--- 引用した文章 ---
........

THE BEATNIKS 『LAST TRAIN TO EXITOWN』
[ interview ]
THE BEATNIKSが約10年ぶりに新作を出すというニュースを聞いた時、思わず膝を何度も叩いた。混沌としたまま出口の見えない閉塞的な社会で、毎年首相が交代するような――そして震災~原発事故に揺れるいまの日本で、あの二人ならどんなウィットで現状を切り返すだろう?と、ここ数年ぼんやりと考えていたからだ。そして届いたニュー・アルバム『LAST TRAIN TO EXITOWN』。見事な回答だ。見事に彼らはいまの時代に一石を投じている。〈こんな自分たちですが、こんな時代にそれでも生きてます。結構いいでしょ〉といったシニシズムで。高橋幸宏、59歳。鈴木慶一、60歳。寄る年波をもユーモアにまぶしてポップとする。心に痛みとコンプレックスを持ってはいるものの、それさえも自嘲してしまう永遠の大人少年二人=THE BEATNIKS。エレクトロニカ的なアレンジ/手法も採り入れてこれまでになく柔軟に仕上げた本作で、彼らが見せる美学とは?

........

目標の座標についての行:
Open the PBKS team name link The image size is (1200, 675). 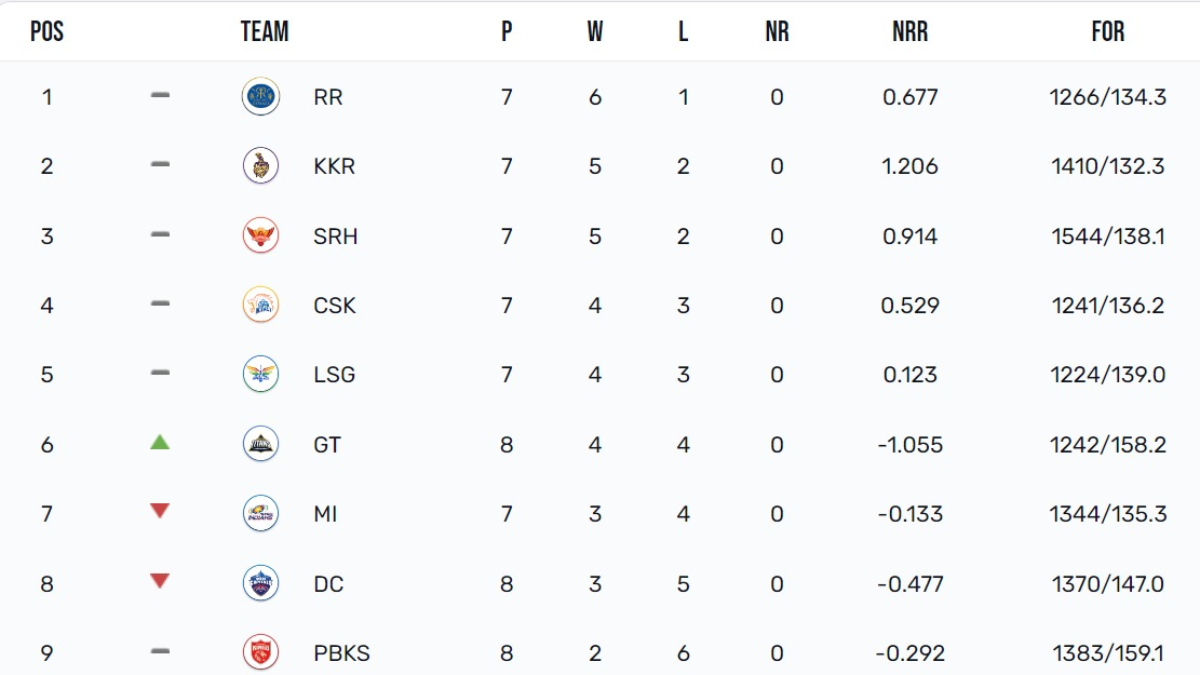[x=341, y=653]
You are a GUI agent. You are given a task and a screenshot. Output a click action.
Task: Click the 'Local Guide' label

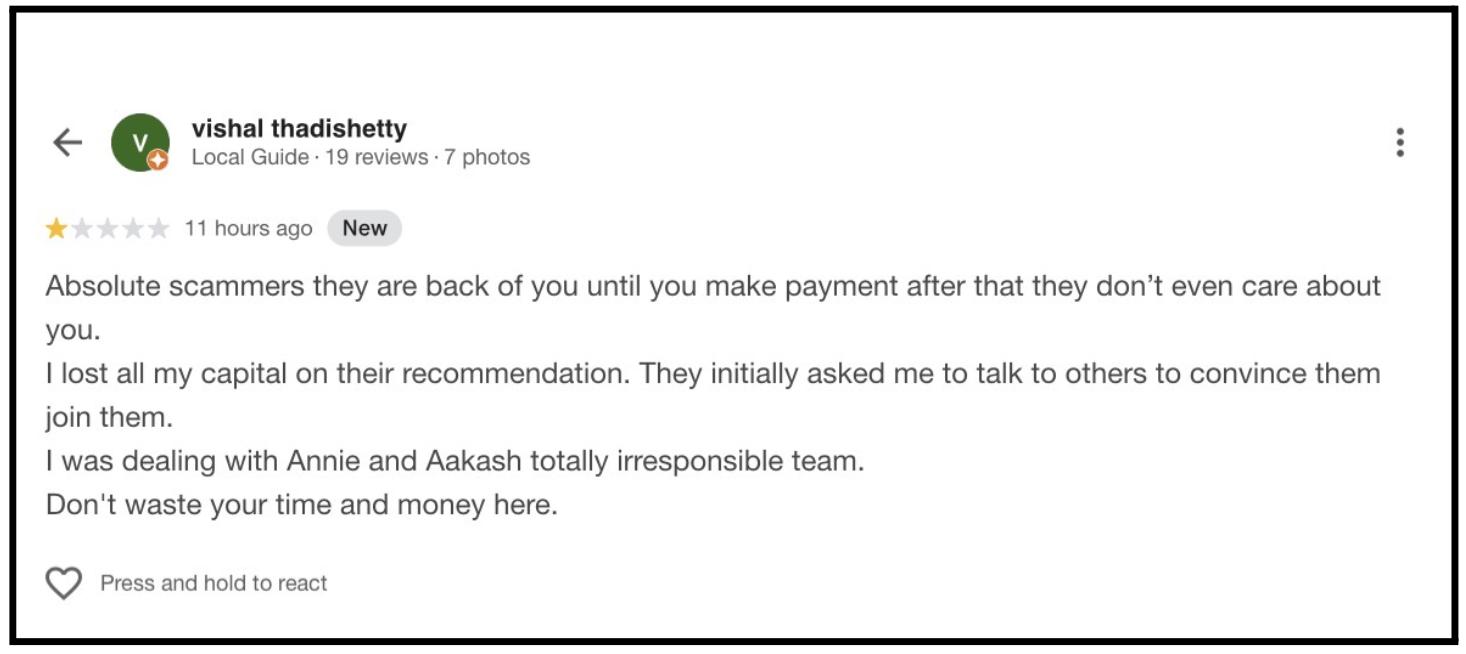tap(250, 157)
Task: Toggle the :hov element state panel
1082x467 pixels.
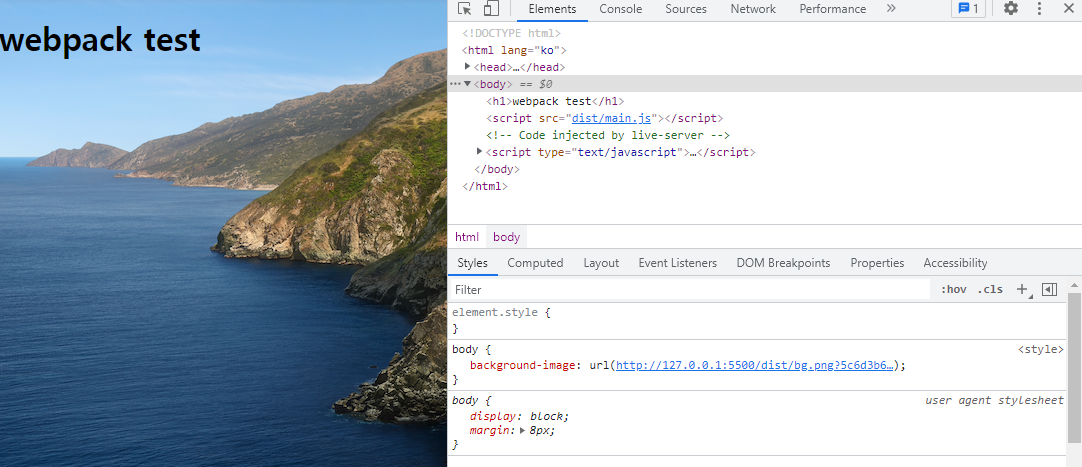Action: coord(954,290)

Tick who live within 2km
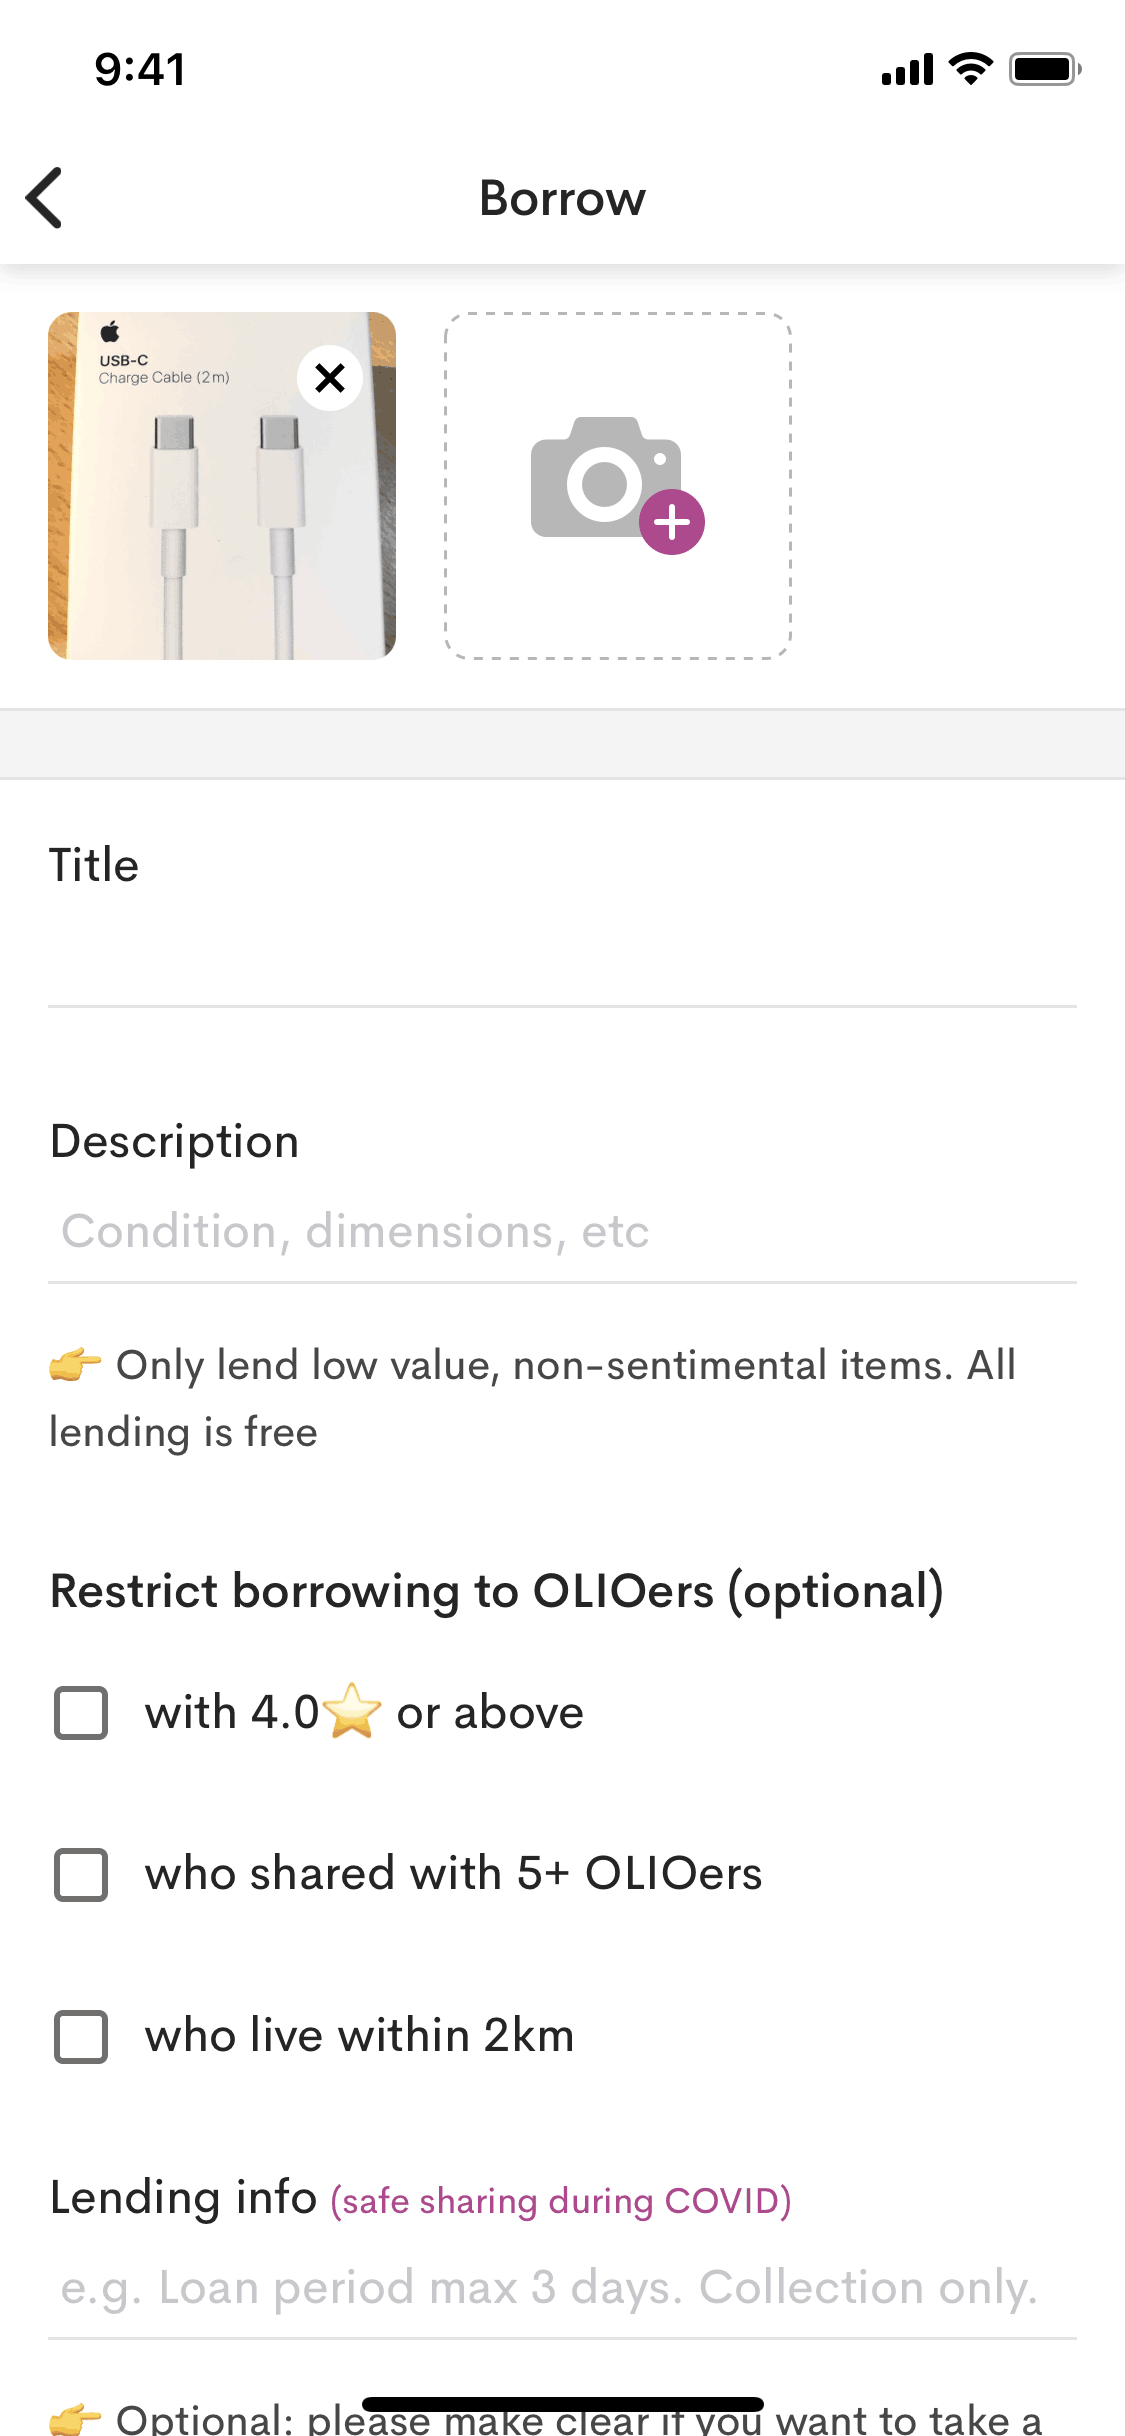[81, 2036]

........

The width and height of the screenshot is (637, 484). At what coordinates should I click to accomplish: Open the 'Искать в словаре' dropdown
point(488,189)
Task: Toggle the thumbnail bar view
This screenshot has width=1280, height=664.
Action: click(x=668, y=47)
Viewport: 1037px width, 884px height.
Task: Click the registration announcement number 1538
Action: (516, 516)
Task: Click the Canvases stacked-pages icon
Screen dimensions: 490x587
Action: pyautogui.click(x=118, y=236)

........

--- やること ---
(1) THE BEATNIKSの新作についての文章を、一字も変えずに全部書き出してください。
(2) データの行のうち、「Task: Click the Canvases stacked-pages icon」を含む行から始めて「Action: pyautogui.click(x=118, y=236)」を含む行で終わるまでを、そのまま出力してください。
この文章と行には、つながりはありません。

--- 答え ---
(1)
THE BEATNIKS 『LAST TRAIN TO EXITOWN』
[ interview ]
THE BEATNIKSが約10年ぶりに新作を出すというニュースを聞いた時、思わず膝を何度も叩いた。混沌としたまま出口の見えない閉塞的な社会で、毎年首相が交代するような――そして震災~原発事故に揺れるいまの日本で、あの二人ならどんなウィットで現状を切り返すだろう?と、ここ数年ぼんやりと考えていたからだ。そして届いたニュー・アルバム『LAST TRAIN TO EXITOWN』。見事な回答だ。見事に彼らはいまの時代に一石を投じている。〈こんな自分たちですが、こんな時代にそれでも生きてます。結構いいでしょ〉といったシニシズムで。高橋幸宏、59歳。鈴木慶一、60歳。寄る年波をもユーモアにまぶしてポップとする。心に痛みとコンプレックスを持ってはいるものの、それさえも自嘲してしまう永遠の大人少年二人=THE BEATNIKS。エレクトロニカ的なアレンジ/手法も採り入れてこれまでになく柔軟に仕上げた本作で、彼らが見せる美学とは?

(2)
Task: Click the Canvases stacked-pages icon
Screen dimensions: 490x587
Action: pyautogui.click(x=118, y=236)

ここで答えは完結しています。